TIL therapy involves extracting T cells from a patient’s tumor, expanding them in the lab to increase their numbers, and then reintroducing them into the patient to target and destroy cancer cells more effectively. This approach is especially important for cancers that are difficult to treat with traditional therapies, such as metastatic melanoma

TIL therapy was pioneered by Steven Rosenberg, M.D., and his colleagues in the NCI’s Surgery Branch. In the late 1980s he led the first clinical trial of TILs. TIL therapy marks a significant step forward in the broader field of adoptive cell therapy, offering a personalized, potentially more effective treatment option for patients who have not responded well to conventional treatments like chemotherapy or checkpoint inhibitors.

The approval of the first TIL therapy validates the potential of personalized, cell-based immunotherapies and opens the door for further advancements and refinements, offering hope for better outcomes in cancer treatment, particularly for solid tumors.

9. Manufacturing innovations

In 2024, manufacturing innovations are playing a crucial role in advancing cell and gene therapy, addressing some key challenges such as cost, scalability and quality control.
 
Scalability and automation: The shift toward automated manufacturing processes promises to make CGT production more scalable. Technologies like automated cell culture systems and gene-editing tools are improving consistency and reducing manual labor, enabling more efficient production of therapeutics. Closed-loop systems, where the entire manufacturing process is contained within a controlled environment, are reducing contamination risks and improving reproducibility, essential for large-scale production.
 
Cost reduction: New technologies aimed at reducing the complexity of manufacturing and improving the yield of therapeutic products have started to drive down costs. Cellares has moved the space forward over the last five years with the introduction of the Cell Shuttle, a fully automated manufacturing platform. Others have followed with similar, albeit unique approaches to automated manufacturing, including Multiply Labs and Cellular Origins. In June, Ori Biotech launched its proprietary CGT manufacturing platform, the Iro, with an unveiling at ISCT in Vancouver, bringing even more innovative options to cell therapy manufacturing arena.
 
Quality control and monitoring: In 2024, innovations in real-time monitoring technologies (such as sensors and AI-driven analytics) are ensuring better quality control during production. These systems monitor factors like cell viability, vector transduction efficiency, and gene editing precision, ensuring the final product meets regulatory standards and is safe for patients. Advances in analytics platforms will improve the ability to predict therapeutic outcomes based on manufacturing conditions, allowing for better control and optimization of cell therapy products.
 
Supply chain innovation: Innovations in logistics and cold-chain management are addressing the challenges of transporting time-sensitive, biologically active products.

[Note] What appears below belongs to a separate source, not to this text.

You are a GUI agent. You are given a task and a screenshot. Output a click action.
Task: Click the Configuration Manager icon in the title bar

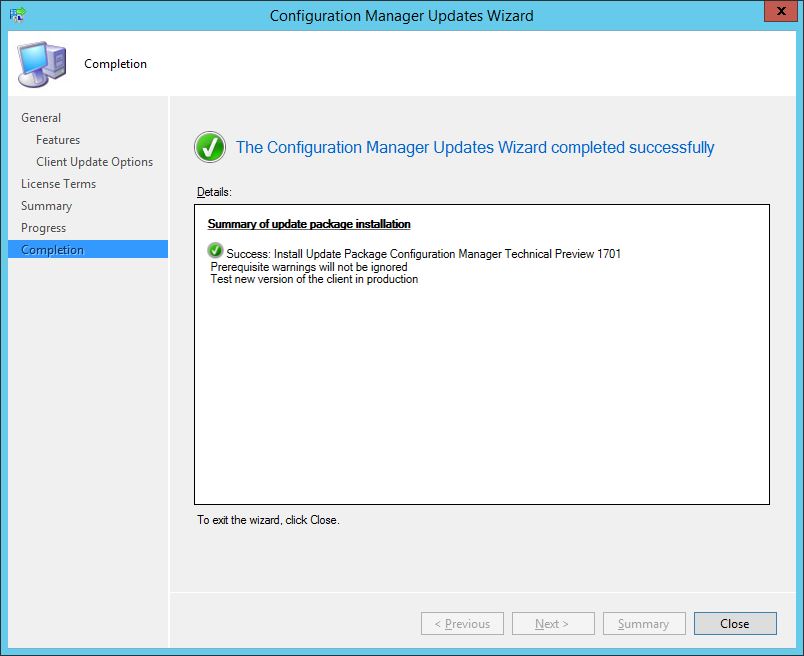pos(15,12)
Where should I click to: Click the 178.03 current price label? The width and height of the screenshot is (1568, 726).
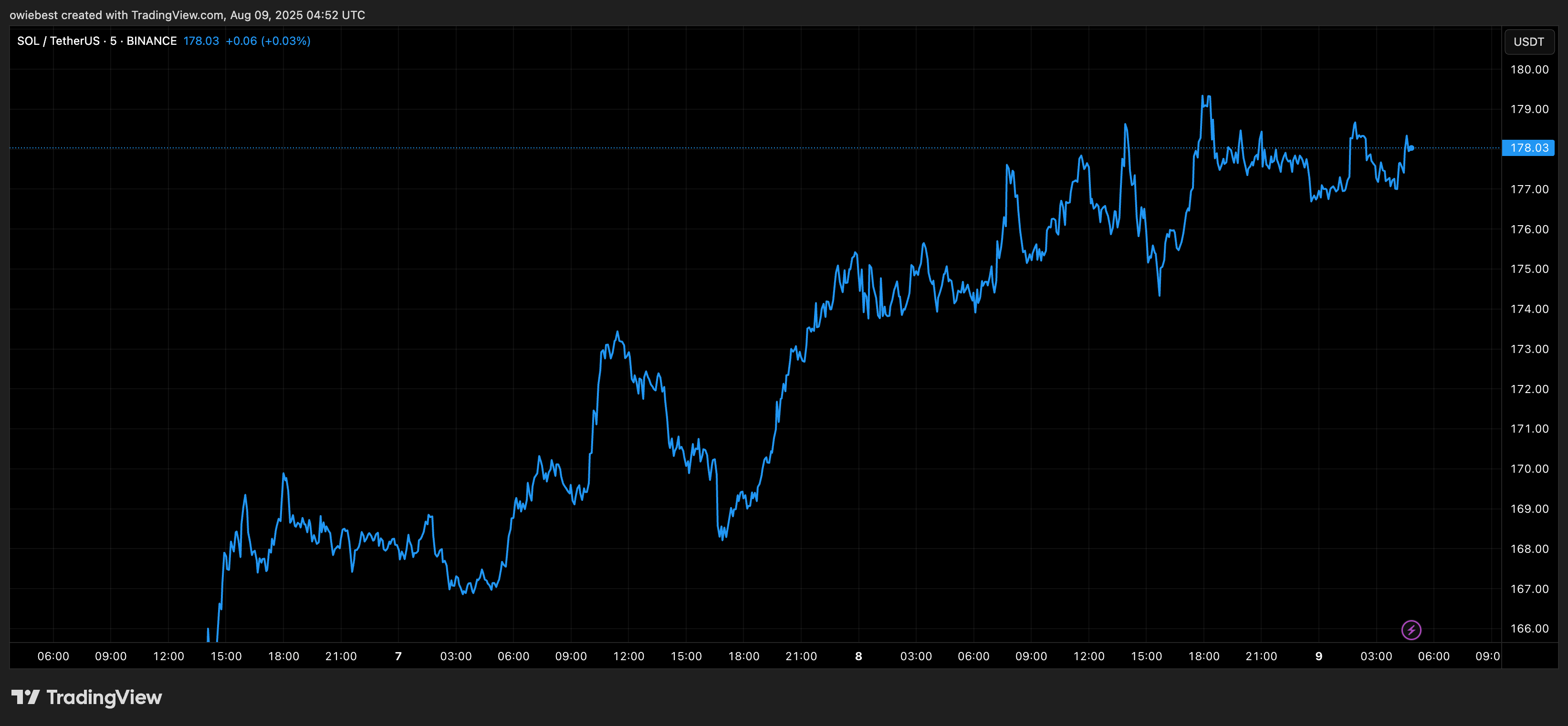click(x=1528, y=148)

Advances in packaging, temperature control, and data-tracking technologies are helping ensure the integrity and viability of CGT products during transit. One example of such innovation launched in 2024 by Cryoport Systems is the Cryoport Express Cryogenic HV3 Shipping System, which enhances mobility and ease of use, but also integrates state-of-the-art monitoring and risk mitigation features to ensure safe and secure transport for high-volume cryogenic payloads.
 
Overall, manufacturing innovations in 2024 are making CGT efficient, cost-effective and scalable, with significant implications for both the availability of these therapies and their long-term success in treating complex diseases.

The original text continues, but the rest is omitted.